Il messaggio innescò ampie polemiche, coinvolgendo la Chiesa cattolica, numerosi intellettuali e politici dell’epoca. Da Barbiana in quegli anni furono mosse aspre critiche al sistema scolastico e sociale, attraverso gli scritti degli scolari, che ritenevano gli insegnamenti e la scuola tradizionale “un ospedale che cura i sani e respinge i malati”. Don Milani fu un profondo assertore dell’obiezione di coscienza, in opposizione al servizio militare obbligatorio, e per questa ragione fu processato per apologia di reato, ottenendo l’assoluzione in primo grado l’anno prima di morire, poco più che quarantenne.
Il testo con il quale don Milani osteggiava il servizio militare e le atrocità delle guerre, pubblicato sul quotidiano fiorentino “La Nazione”, è di una disarmante attualità, proprio in questo momento storico particolarmente critico, segnato da numerosi eventi bellici che si riflettono sulla pelle di vittime innocenti, creando situazioni scabrose di povertà e inaridimento socioculturali con critiche conseguenze che si riflettono nel cammino della storia dei paesi interessati. La protesta di don Lorenzo Milani si fondava su solidi principi cristiani e la disobbedienza verso questo stato di fatto era un dovere più che un diritto, nonostante le conseguenze avutesi.
«Se voi però avete diritto di dividere il mondo in italiani e stranieri allora vi dirò che, nel vostro senso, io non ho Patria e reclamo il diritto di dividere il mondo in diseredati e oppressi da un lato, privilegiati e oppressori dall’altro. Gli uni son la mia Patria, gli altri i miei stranieri. E se voi avete il diritto, senza essere richiamati dalla Curia, di insegnare che italiani e stranieri possono lecitamente anzi eroicamente squartarsi a vicenda, allora io reclamo il diritto di dire che anche i poveri possono e debbono combattere i ricchi. E almeno nella scelta dei mezzi sono migliore di voi: le armi che voi approvate sono orribili macchine per uccidere, mutilare, distruggere, far orfani e vedove. Le uniche armi che approvo io sono nobili e incruente: lo sciopero e il voto» (Don Lorenzo Milani, L’obbedienza non è più una virtù, Libreria editrice fiorentina).
Alla luce degli eventi che caratterizzano il profilo della storia contemporanea e degli sviluppi socioeconomici e politici, l’obbedienza ha irrimediabilmente perso le connotazioni di virtù, in ogni ambito, diventando una forma di debolezza e passività. Nel nostro tempo, sempre più segnato da forme spregevoli e pretenziose di orgoglio, prevale il pensiero nietzschiano del “superuomo” e una visione nichilistica e pretenziosa.
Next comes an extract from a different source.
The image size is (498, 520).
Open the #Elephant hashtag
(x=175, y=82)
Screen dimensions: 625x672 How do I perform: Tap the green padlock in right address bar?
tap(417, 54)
L’abuso di una “contestazione ad oltranza”, evidente in ogni ambito sociale, genera disordine, fomentando stati di malessere e conflittualità. Manca il senso della misura e dell’equilibrio, l’umiltà nel sapersi mettere in discussione, analizzare in maniera critica la realtà, la rettitudine nel saper e voler riconoscere i propri errori.
L’obbedienza cristiana come espressione di fiducia in Dio e nel suo incondizionato amore per l’umanità è, al tempo stesso, alta espressione di amore, secondo una visione circolare e reciproca. Maria silenziosamente ha aderito in maniera incondizionata al piano di salvezza di Dio, pur disattendendo l’ordine di tiranni con la fuga in Egitto (cfr Tonino Bello, Maria, donna dei nostri giorni, San Paolo). «Fate quello che Egli vi dirà» (Gv 1, 5), dice Maria ai servi alle nozze di Cana. La fiducia e l’abbandono incondizionato alla volontà di Dio hanno permesso di notare i bisogni e presentarli a Gesù in umile e fiduciosa preghiera (cfr don Dolindo Ruotolo).